Requirements:
Swap "Help" for "Settings" in the rows from the first one through the row that contains "Looking at the", and write those rows out again with nothing else changed. Leave the pictures out.

Provided information:

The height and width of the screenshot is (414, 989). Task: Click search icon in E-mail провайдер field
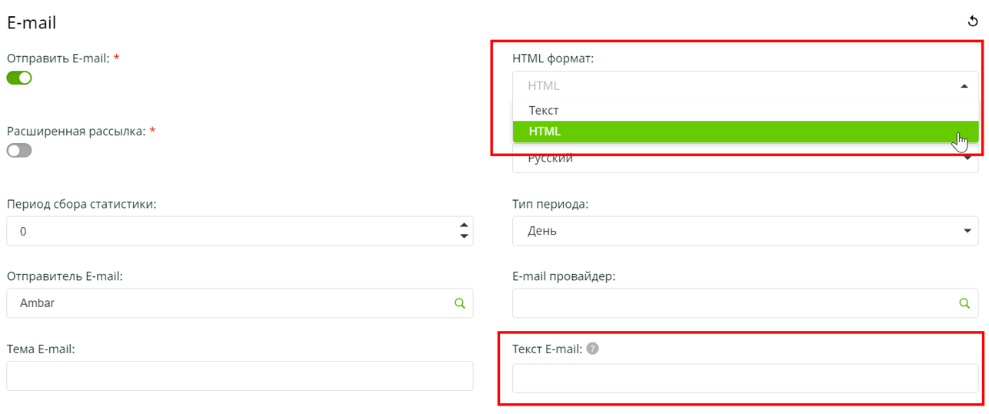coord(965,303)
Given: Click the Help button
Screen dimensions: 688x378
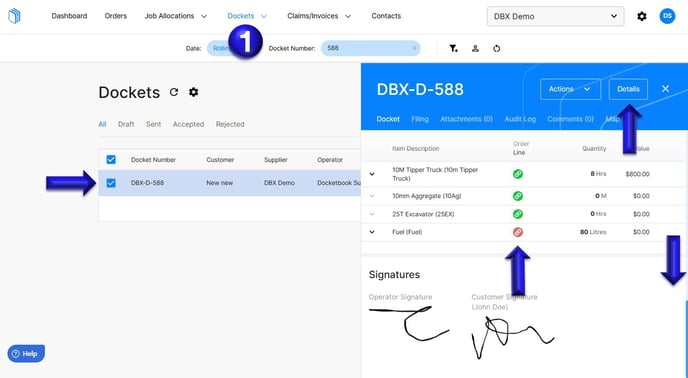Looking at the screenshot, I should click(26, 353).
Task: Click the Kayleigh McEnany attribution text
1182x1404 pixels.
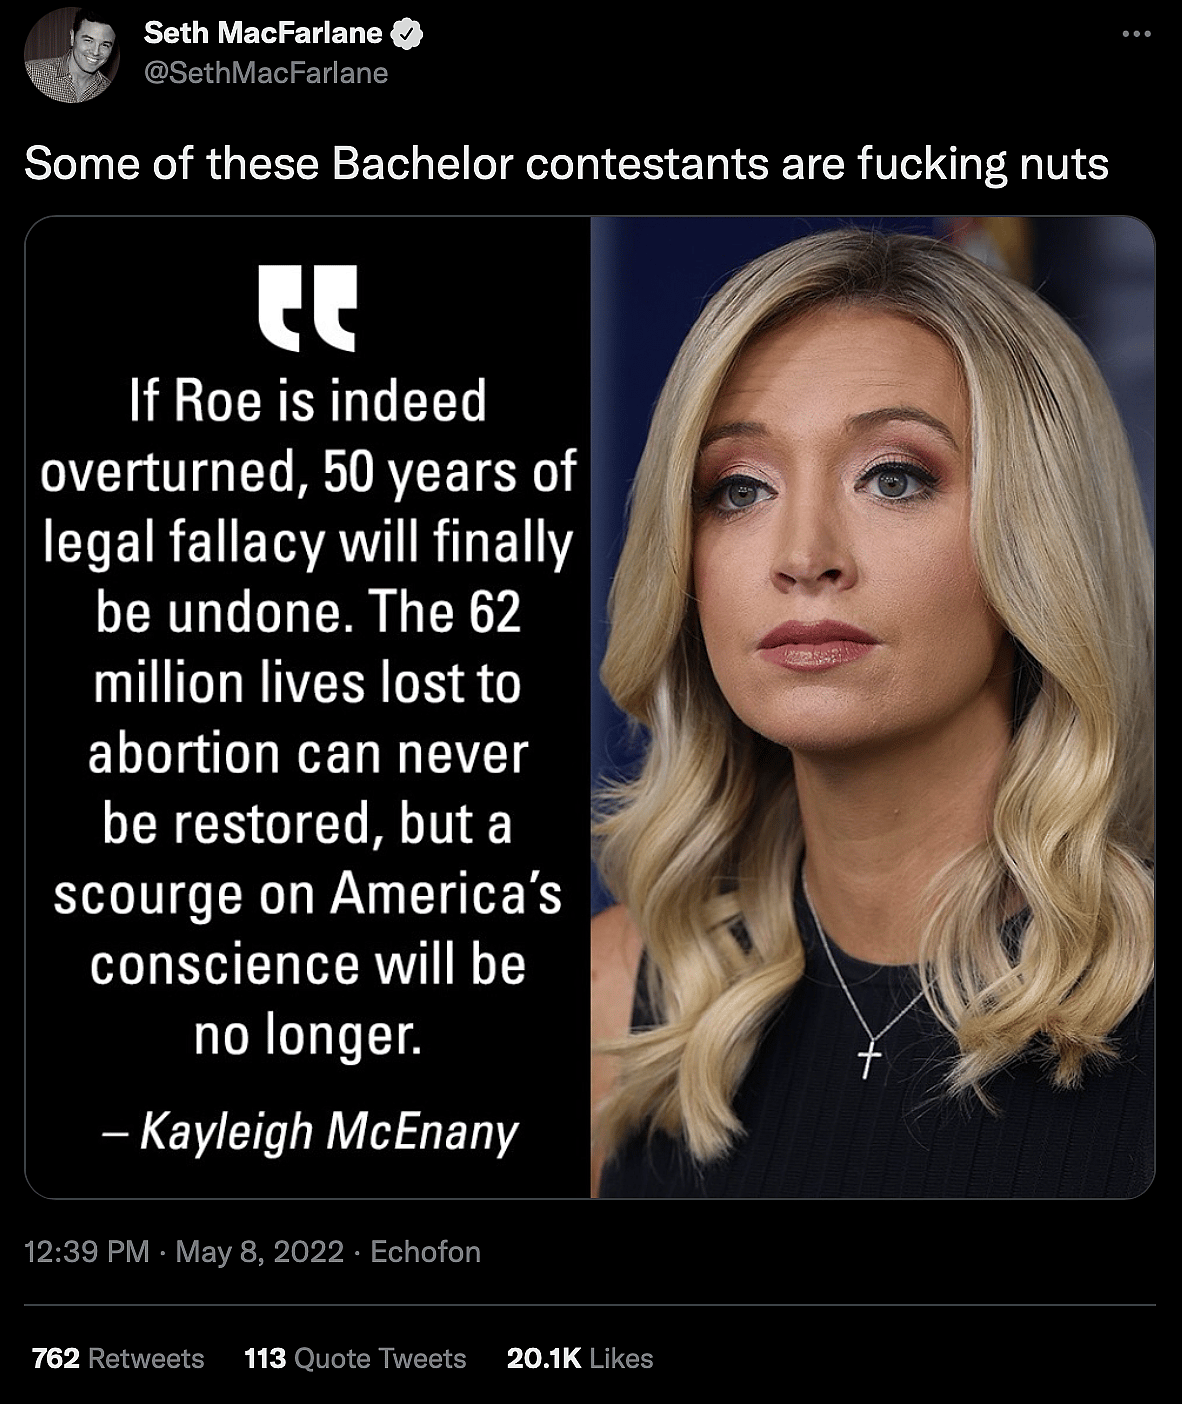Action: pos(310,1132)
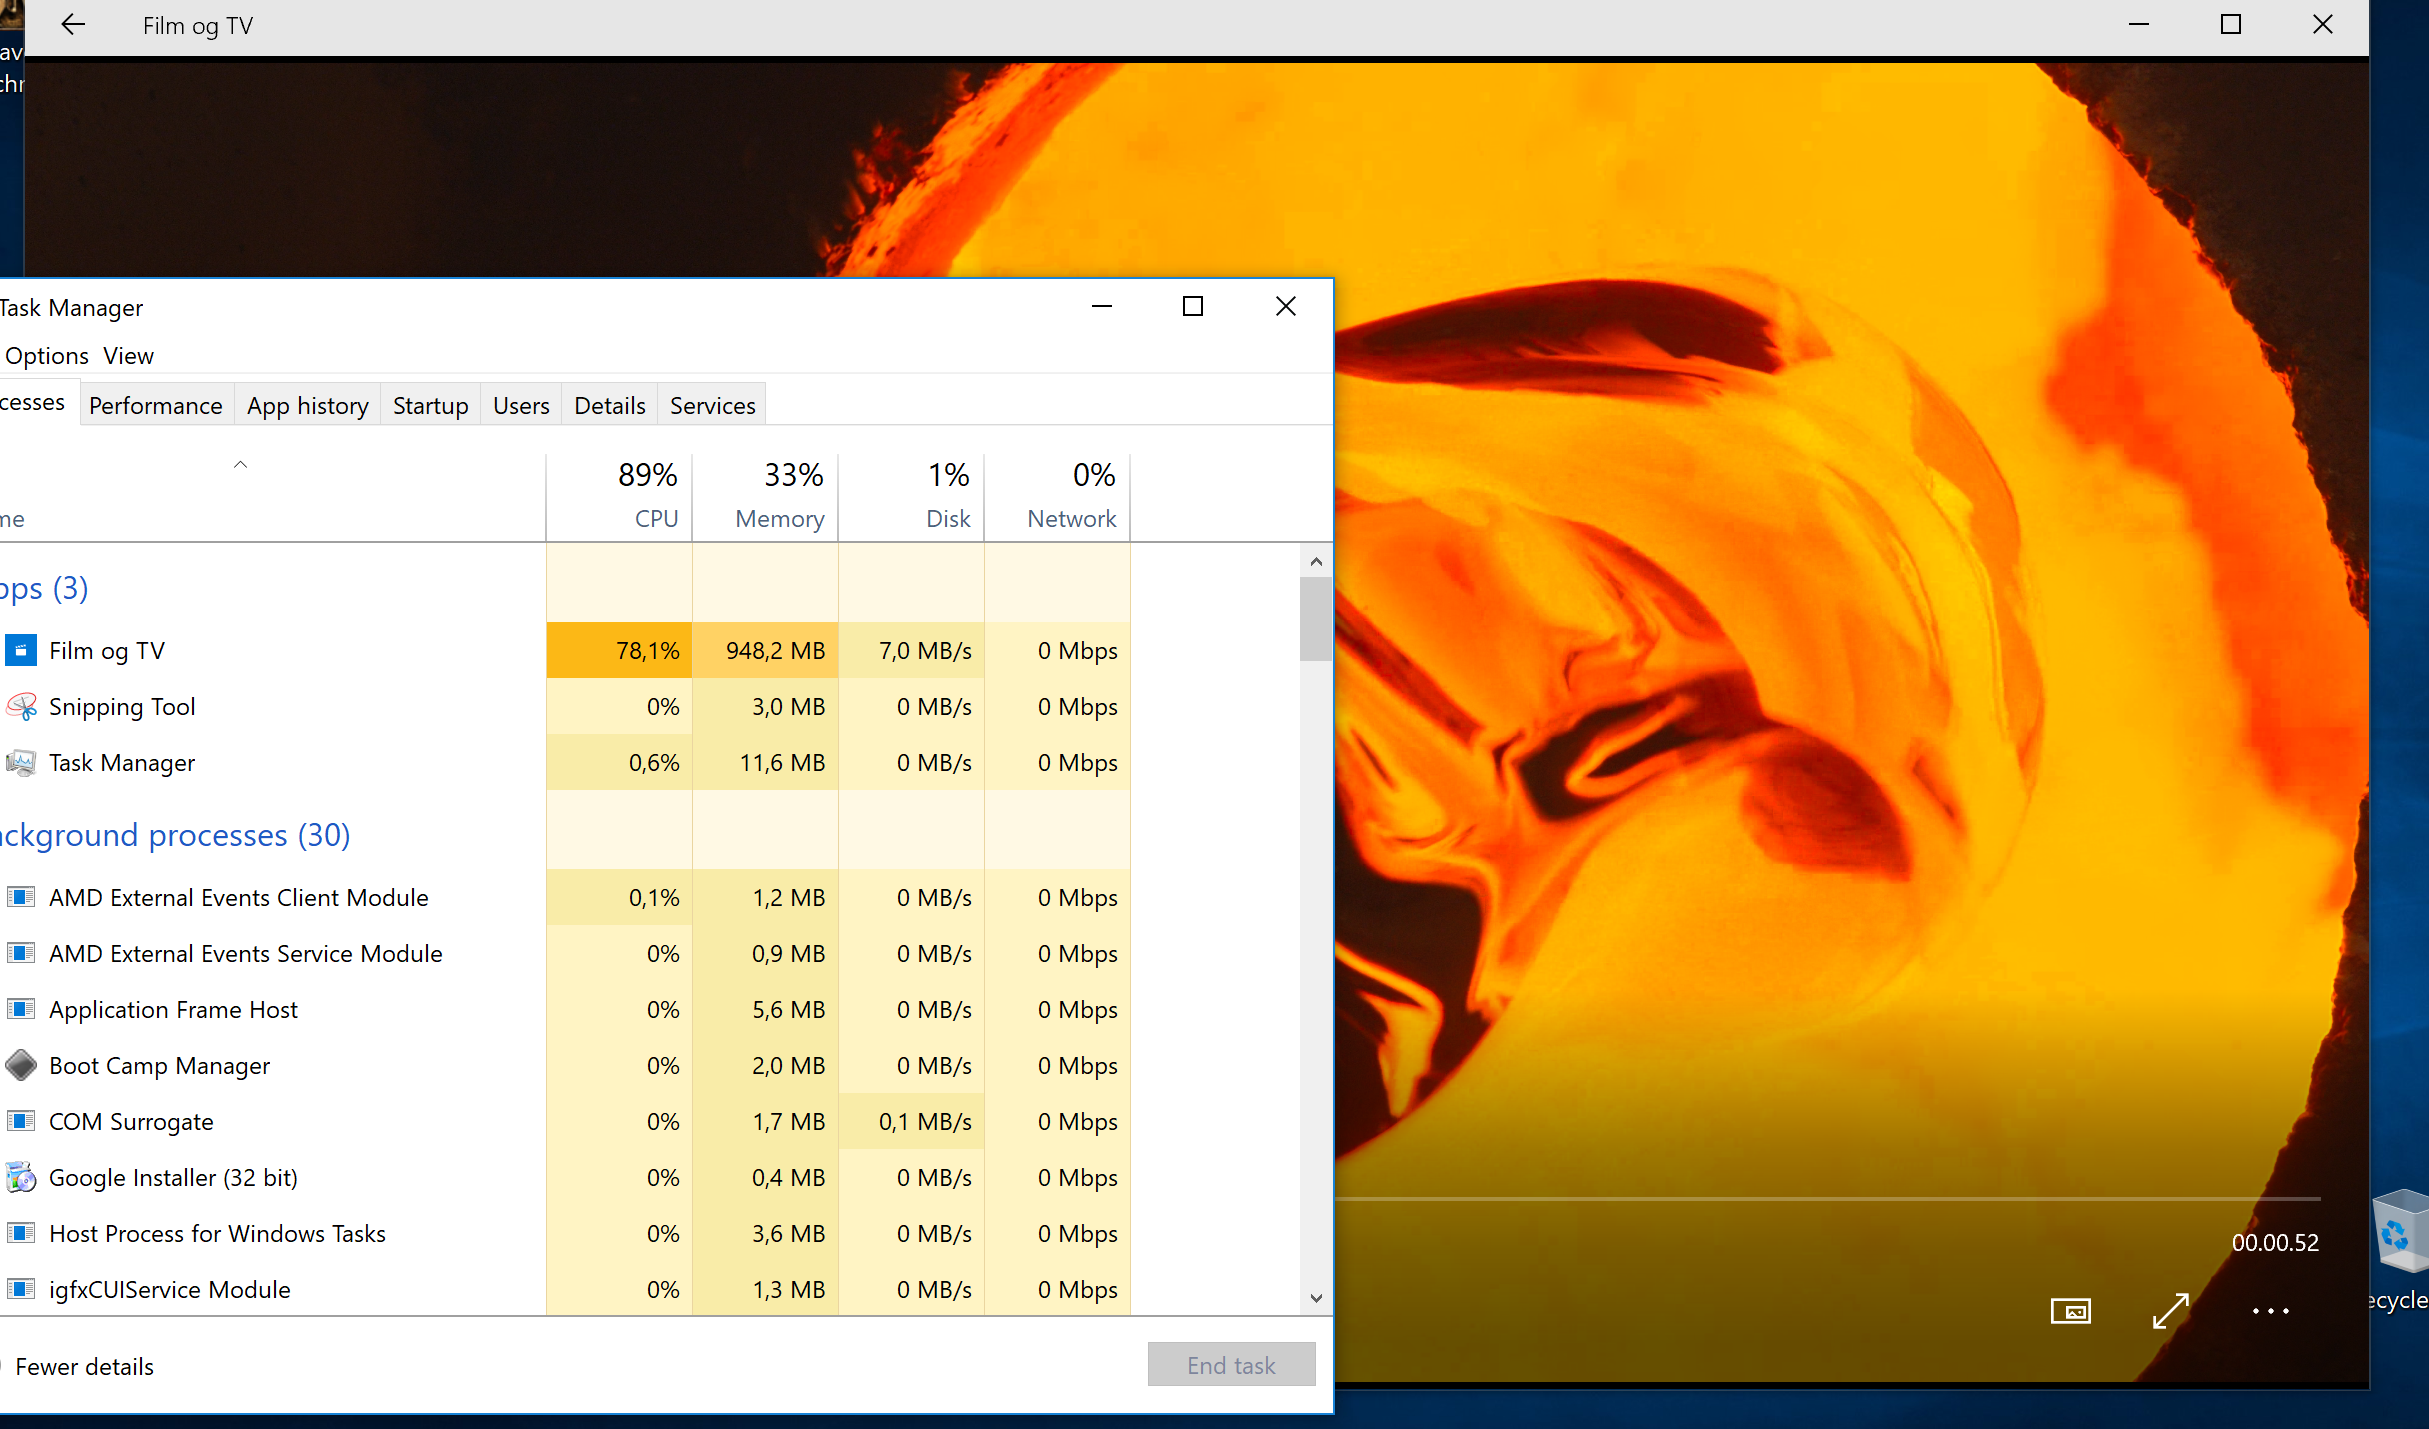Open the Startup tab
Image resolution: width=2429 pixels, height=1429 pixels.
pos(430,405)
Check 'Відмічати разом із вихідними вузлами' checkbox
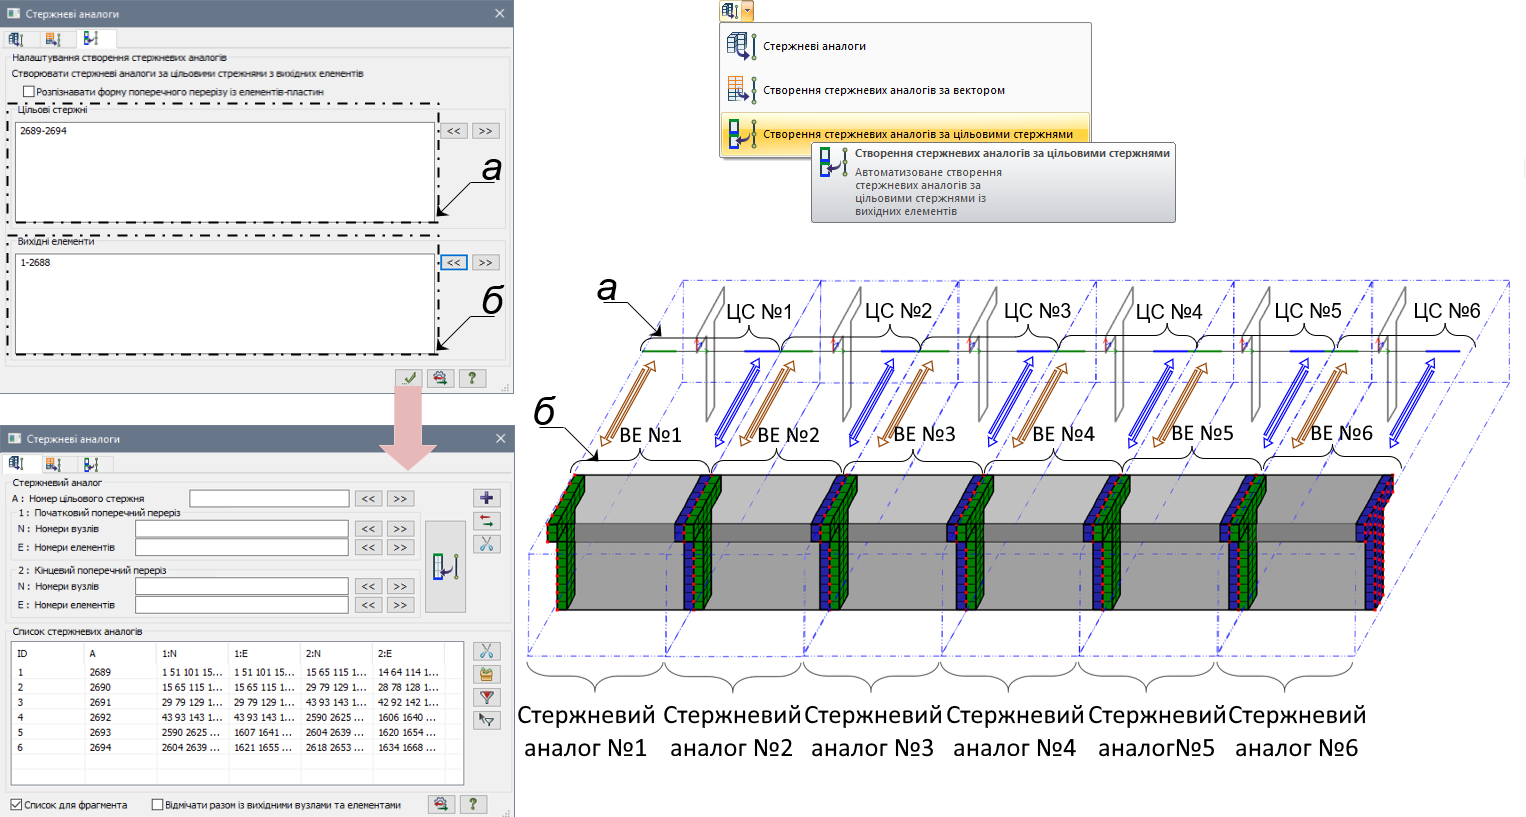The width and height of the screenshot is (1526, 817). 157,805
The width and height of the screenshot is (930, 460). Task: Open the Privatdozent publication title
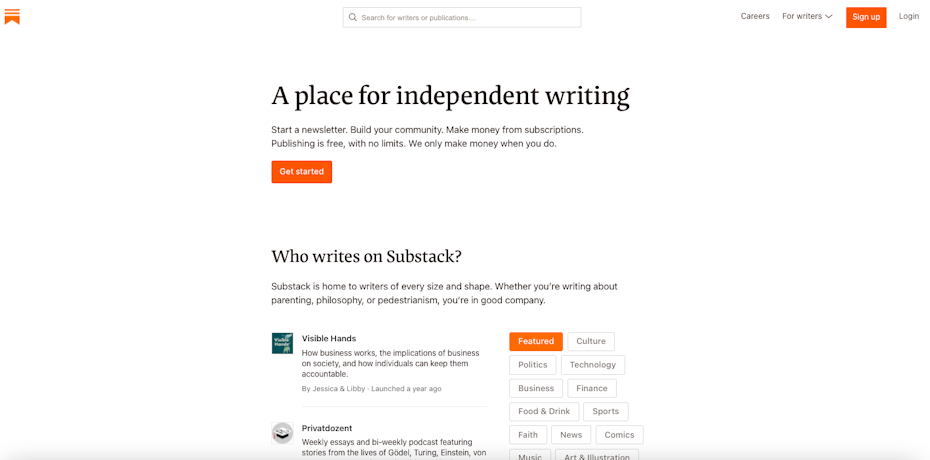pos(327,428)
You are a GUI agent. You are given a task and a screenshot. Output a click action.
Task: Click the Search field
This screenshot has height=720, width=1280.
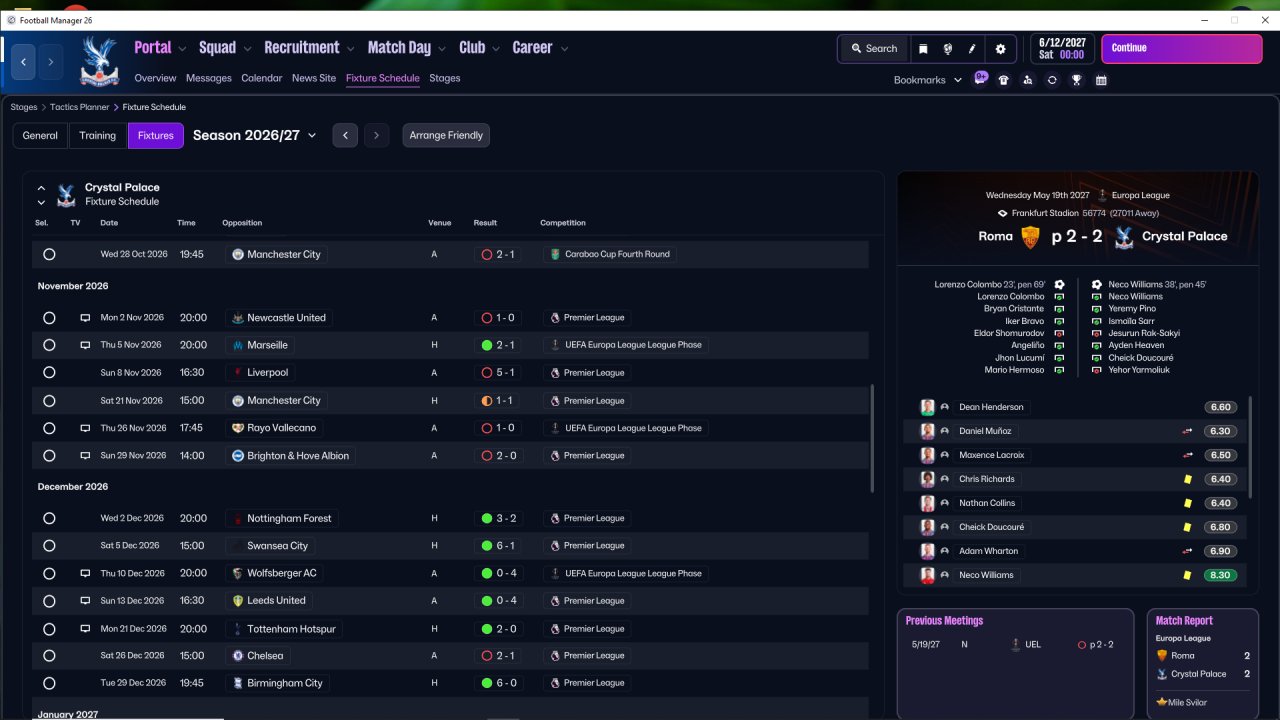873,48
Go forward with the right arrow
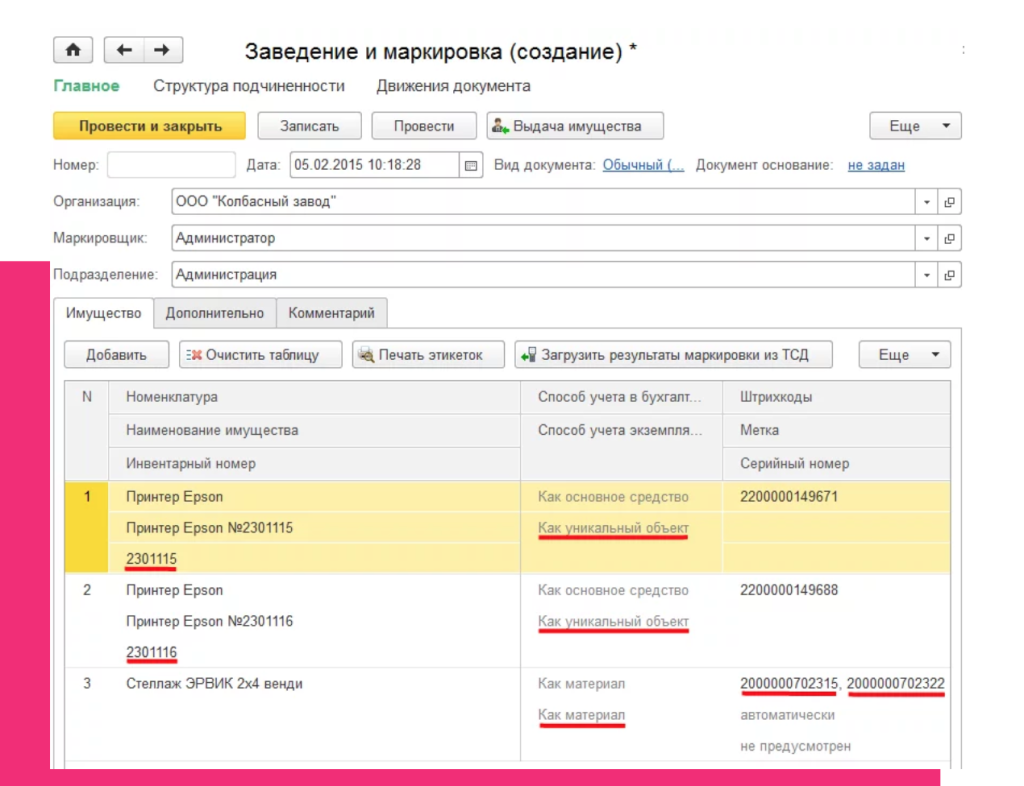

Response for this exercise:
The height and width of the screenshot is (414, 989). Task: Click search icon in E-mail провайдер field
coord(965,303)
Given: Click the Settings button
Screen dimensions: 688x378
Looking at the screenshot, I should click(26, 353).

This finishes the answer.